И взглянула на Люпина. Рассердится и уйдет? Не понять моего намека он не мог. Потому что ни кто другой, как сам Владлен Сергеевич не раз подчеркивал и свое совершенство, и свой блистательный ум. Это всех раздражало, но Люпин оставался самим собой — он искренне верил в свою «исключительность индивидуума».
— Интересно, — сказал он, закуривая сигарету, — существует ли какая-либо закономерность в том, что красивые женщины обычно злы?
Я села за свой столик и тоже закурила. Торопиться мне было некуда, устала я смертельно и, чтобы как-то разрядиться, решила немного поболтать. Тем более что мне всегда доставляло удовольствие сказать Люпину какую-нибудь колкость, хоть немного сбить с него спесь. Он довольно-таки способный хирург, но его манера держаться, его апломб, который был его вторым «я», бесили меня до крайности.
— Зло в человеке, дорогой коллега, — ответила я Люпину, — качество не врожденное, а приобретенное в силу каких-то обстоятельств. Чаще всего эти обстоятельства есть не что иное, как люди, своими привычками и манерами вызывающие раздражение нервных центров. Вы меня понимаете?

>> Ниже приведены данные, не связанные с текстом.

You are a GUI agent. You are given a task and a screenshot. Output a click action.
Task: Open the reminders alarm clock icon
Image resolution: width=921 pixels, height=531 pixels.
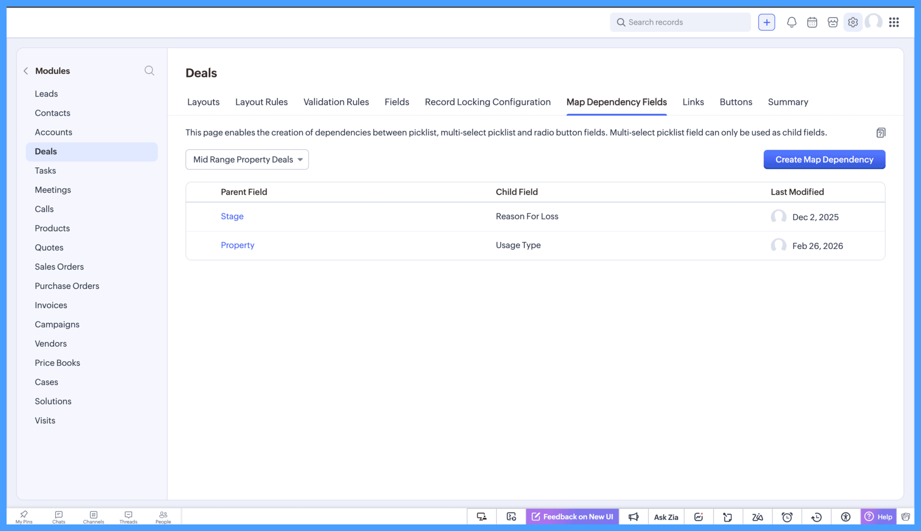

— Стараюсь понять… Скажите, Инга Павловна, а человек, с которым я вас часто вижу, не вызывает раздражения ваших нервных центров?
— Человек этот, Владлен Сергеевич, не вашего полета. Женщина, которая его полюбит, будет самой счастливой женщиной на земле…
— У вас чудесные перспективы, Инга Павловна, — сдержанно и, как мне показалось, немного грустно улыбнулся Люпин.
— У меня нет перспектив, — сказала я. И добавила, хотя и сама не знаю — зачем: — Алешу Луганова я никогда не полюблю…
Действительно, зачем я это сказала? Да еще кому — Люпину! У него может создаться впечатление, что я жалуюсь на свою судьбу, такую неустроенную и незавидную. И, чего доброго, он вдруг начнет мне сочувствовать.
— А вообще, — злясь на себя за свою откровенность, проговорила я жестко, — все эти вещи, коллега, вас мало касаются.
— Вы сердитесь, Инга Павловна?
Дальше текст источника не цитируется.